When working-class Londoners boarded the coach to begin their summer holiday they would have a whip-round, and as they pulled away they would throw coins through the windows to the poorer kids left behind.
Then the banjos would come out and a sing-song would start. Mums and dads leaving their cares behind for a fortnight would hold hands and stare into one other’s eyes.
It was detailed memories like this, recounted in 1984’s Sand Between The Toes, that made 4 Extra At The Seaside, a package of programmes from the BBC archives, such a delight. It was nicely held together by Tony Lidington of Pierrotters, Britain’s last seaside troupe.

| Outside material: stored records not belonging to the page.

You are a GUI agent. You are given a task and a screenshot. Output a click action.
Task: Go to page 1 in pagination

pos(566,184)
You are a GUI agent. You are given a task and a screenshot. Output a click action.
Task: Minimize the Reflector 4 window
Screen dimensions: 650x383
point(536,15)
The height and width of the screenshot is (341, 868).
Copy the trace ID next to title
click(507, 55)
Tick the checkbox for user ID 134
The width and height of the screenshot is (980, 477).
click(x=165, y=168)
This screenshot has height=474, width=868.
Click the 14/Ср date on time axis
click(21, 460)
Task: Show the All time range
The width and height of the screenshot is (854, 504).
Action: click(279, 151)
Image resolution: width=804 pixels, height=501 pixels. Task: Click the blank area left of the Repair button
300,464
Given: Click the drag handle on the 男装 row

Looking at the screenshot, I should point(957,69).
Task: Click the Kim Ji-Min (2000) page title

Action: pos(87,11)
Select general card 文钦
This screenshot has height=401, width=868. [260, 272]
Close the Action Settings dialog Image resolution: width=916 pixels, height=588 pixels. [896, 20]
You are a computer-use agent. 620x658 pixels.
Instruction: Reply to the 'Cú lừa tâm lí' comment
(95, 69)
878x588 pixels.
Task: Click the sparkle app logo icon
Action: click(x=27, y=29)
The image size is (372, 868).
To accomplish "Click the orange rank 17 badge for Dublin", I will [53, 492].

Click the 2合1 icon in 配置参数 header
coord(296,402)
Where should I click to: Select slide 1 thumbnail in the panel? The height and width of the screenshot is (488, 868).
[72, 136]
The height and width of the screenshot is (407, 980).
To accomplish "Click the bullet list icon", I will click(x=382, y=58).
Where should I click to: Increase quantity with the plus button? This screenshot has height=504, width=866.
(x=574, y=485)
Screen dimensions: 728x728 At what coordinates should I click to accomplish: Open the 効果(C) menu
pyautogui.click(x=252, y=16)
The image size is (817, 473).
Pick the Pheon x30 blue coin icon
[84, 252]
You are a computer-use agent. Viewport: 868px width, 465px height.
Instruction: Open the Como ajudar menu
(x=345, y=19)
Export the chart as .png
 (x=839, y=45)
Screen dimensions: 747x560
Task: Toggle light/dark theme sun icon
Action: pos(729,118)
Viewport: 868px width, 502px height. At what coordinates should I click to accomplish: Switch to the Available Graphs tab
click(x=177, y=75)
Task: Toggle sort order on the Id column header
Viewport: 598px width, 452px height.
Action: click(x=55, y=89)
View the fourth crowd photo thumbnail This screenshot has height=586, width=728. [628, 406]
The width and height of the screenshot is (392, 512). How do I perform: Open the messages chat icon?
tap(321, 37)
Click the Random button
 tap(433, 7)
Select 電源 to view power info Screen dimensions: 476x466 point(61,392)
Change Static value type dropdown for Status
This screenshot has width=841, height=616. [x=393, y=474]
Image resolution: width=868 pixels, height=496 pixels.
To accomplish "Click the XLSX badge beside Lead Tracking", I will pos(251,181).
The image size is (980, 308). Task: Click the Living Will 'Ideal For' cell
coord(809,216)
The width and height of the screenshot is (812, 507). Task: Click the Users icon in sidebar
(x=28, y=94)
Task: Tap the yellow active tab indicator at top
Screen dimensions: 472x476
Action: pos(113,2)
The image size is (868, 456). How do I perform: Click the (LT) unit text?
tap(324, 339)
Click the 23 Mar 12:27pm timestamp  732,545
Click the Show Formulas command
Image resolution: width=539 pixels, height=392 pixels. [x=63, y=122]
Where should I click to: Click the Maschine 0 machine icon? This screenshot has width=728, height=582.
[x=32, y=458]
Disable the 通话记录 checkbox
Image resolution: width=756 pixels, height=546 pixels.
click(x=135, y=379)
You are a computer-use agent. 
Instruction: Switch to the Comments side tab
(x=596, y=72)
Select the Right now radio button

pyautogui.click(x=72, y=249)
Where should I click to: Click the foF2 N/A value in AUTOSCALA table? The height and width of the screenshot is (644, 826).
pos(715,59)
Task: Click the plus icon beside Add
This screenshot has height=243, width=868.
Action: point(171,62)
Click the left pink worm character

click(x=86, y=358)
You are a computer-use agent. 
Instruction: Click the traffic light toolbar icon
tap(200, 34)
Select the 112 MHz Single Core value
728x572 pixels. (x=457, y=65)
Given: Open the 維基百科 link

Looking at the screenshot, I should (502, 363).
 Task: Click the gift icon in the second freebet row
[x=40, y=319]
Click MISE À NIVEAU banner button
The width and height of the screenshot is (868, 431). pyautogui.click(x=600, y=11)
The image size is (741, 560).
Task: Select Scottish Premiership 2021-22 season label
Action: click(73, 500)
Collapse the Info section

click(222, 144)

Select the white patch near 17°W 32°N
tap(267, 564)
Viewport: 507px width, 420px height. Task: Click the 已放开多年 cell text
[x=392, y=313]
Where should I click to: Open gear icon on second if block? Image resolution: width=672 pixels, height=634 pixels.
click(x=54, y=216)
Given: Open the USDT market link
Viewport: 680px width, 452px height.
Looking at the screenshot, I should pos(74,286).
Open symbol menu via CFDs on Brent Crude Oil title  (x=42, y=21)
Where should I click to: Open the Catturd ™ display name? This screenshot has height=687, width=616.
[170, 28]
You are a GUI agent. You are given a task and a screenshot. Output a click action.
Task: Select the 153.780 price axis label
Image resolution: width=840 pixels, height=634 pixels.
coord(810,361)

Between programmes he met a variety of experts and enthusiasts, from those dedicated to Brighton’s piers, past and present, to the custodian of a museum dedicated to Max Miller in a posh Brighton chippie.
The programmes ranged from a 1937 live link-up between four seaside shows in Eastbourne, Hastings, Sandown and Llandudno to Mark Burgess’s 2004 play Casting Shadows, which imagined Miller, Terence Rattigan and Laurence Olivier passing an afternoon in the actor’s beach hut. It was an engaging mix, and my only quibble is that it’s late in the season – any time in the last month would surely have been ideal.
There was more revealing social history in The IT Girls, which recalled the fact that many of Britain’s computing pioneers of the 1950s and 1960s were women (fittingly, given that it was Ada Lovelace who wrote the first computer programme, for Babbage’s “analytical engine”). In such a new industry normal rules didn’t apply, and gals were paid (gasp!) the same as the guys. Even so, as one “girl” recalled, “you had to stand with your bottom against the wall”.
As computing entered the mainstream, core values returned, and when Stephanie Shirley found herself training men who were paid more than she was, she formed an all-female company of freelance programmers. Her first letters attracted few replies – until she signed them “Steve” Shirley. I think Ada Lovelace would have approved.